--- begin DATA SHOWN ---

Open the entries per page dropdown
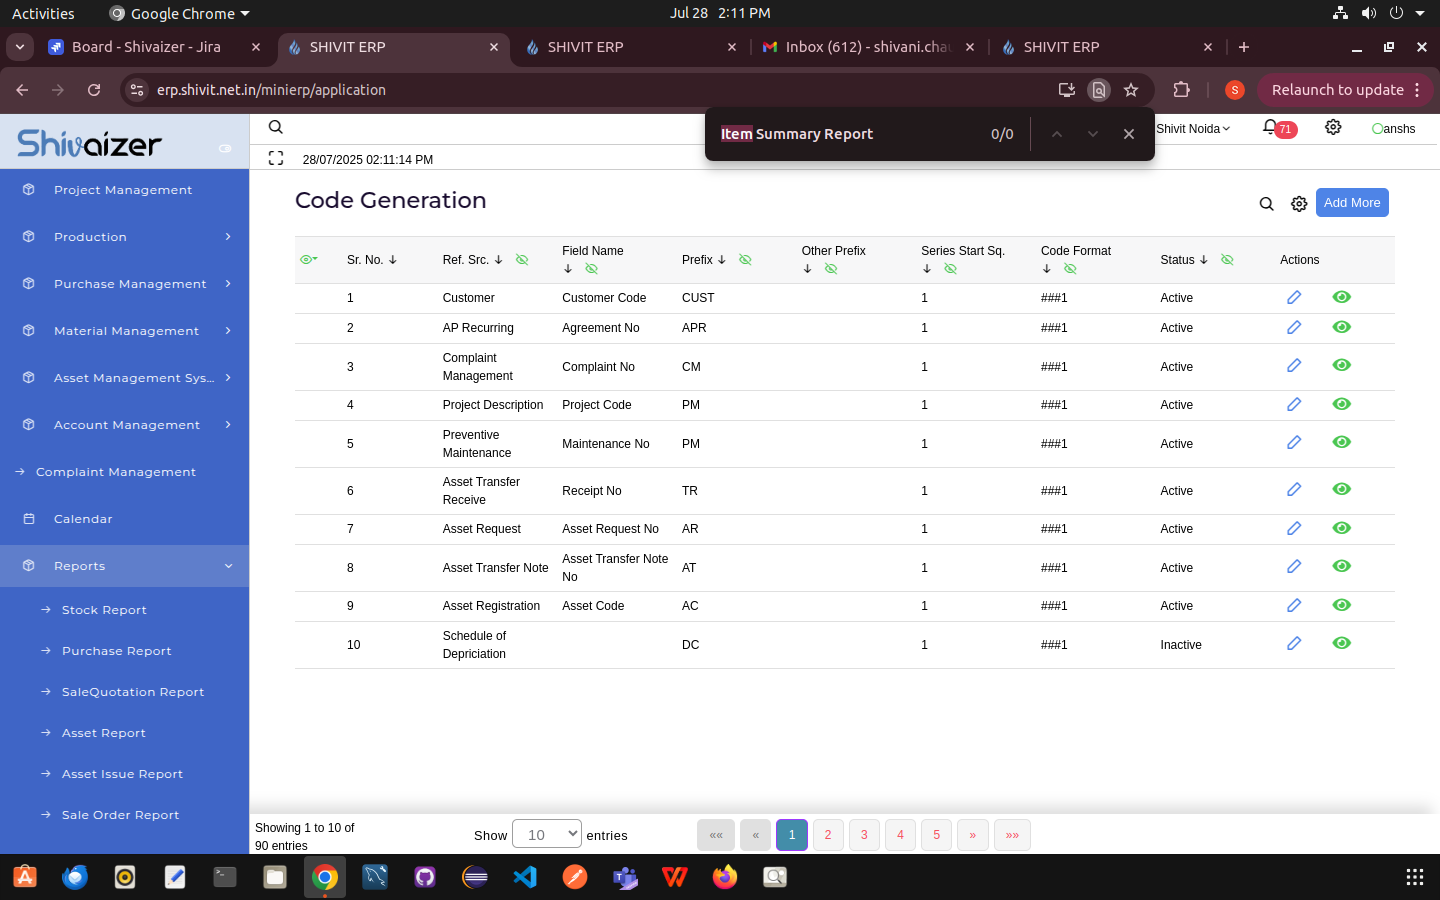The width and height of the screenshot is (1440, 900). click(x=546, y=834)
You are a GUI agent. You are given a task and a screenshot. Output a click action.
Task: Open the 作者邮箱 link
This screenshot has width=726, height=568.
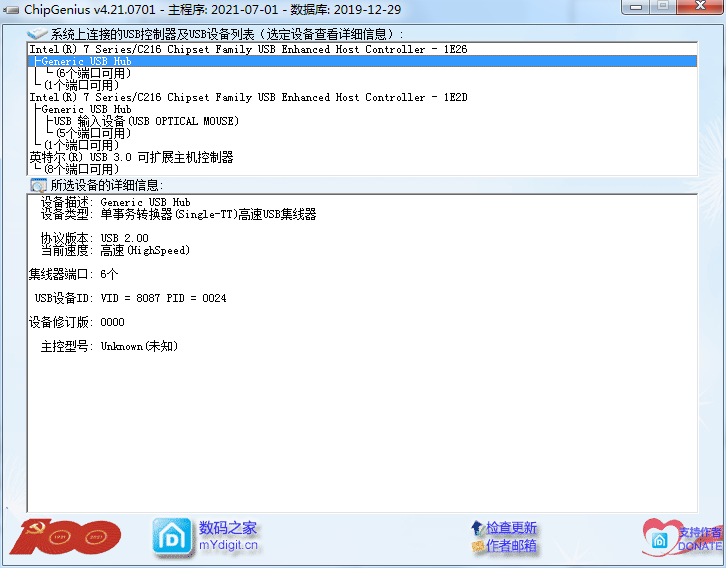coord(511,546)
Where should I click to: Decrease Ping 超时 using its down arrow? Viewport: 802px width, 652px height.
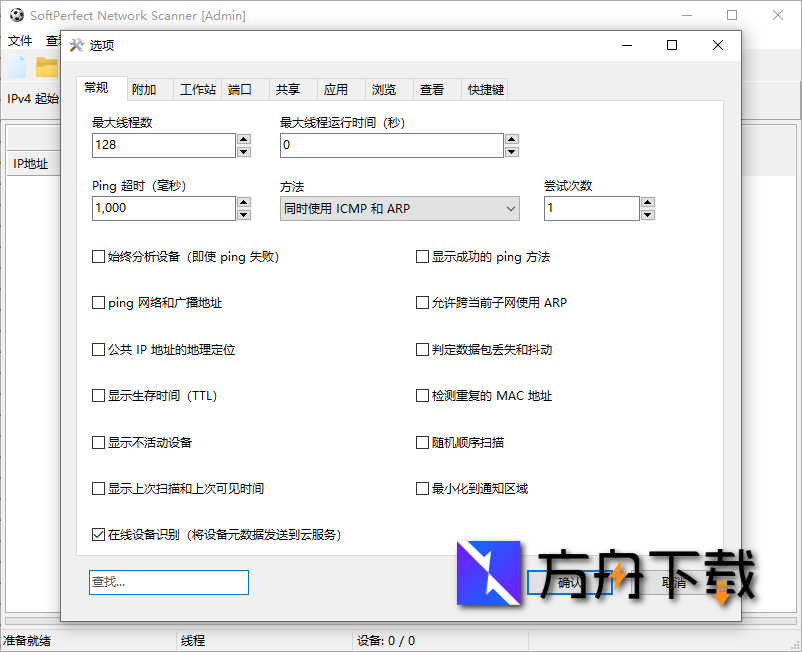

--- end DATA SHOWN ---

**TO DO**
Can you return every line above word for word, with the pictures left out?

**THE ANSWER**
Open the entries per page dropdown
The width and height of the screenshot is (1440, 900). click(x=546, y=834)
You are a GUI agent. You are given a task and a screenshot. Output a click action.
Task: Open the 作者邮箱 link
This screenshot has width=726, height=568.
coord(511,546)
Where should I click to: Decrease Ping 超时 using its down arrow? Viewport: 802px width, 652px height.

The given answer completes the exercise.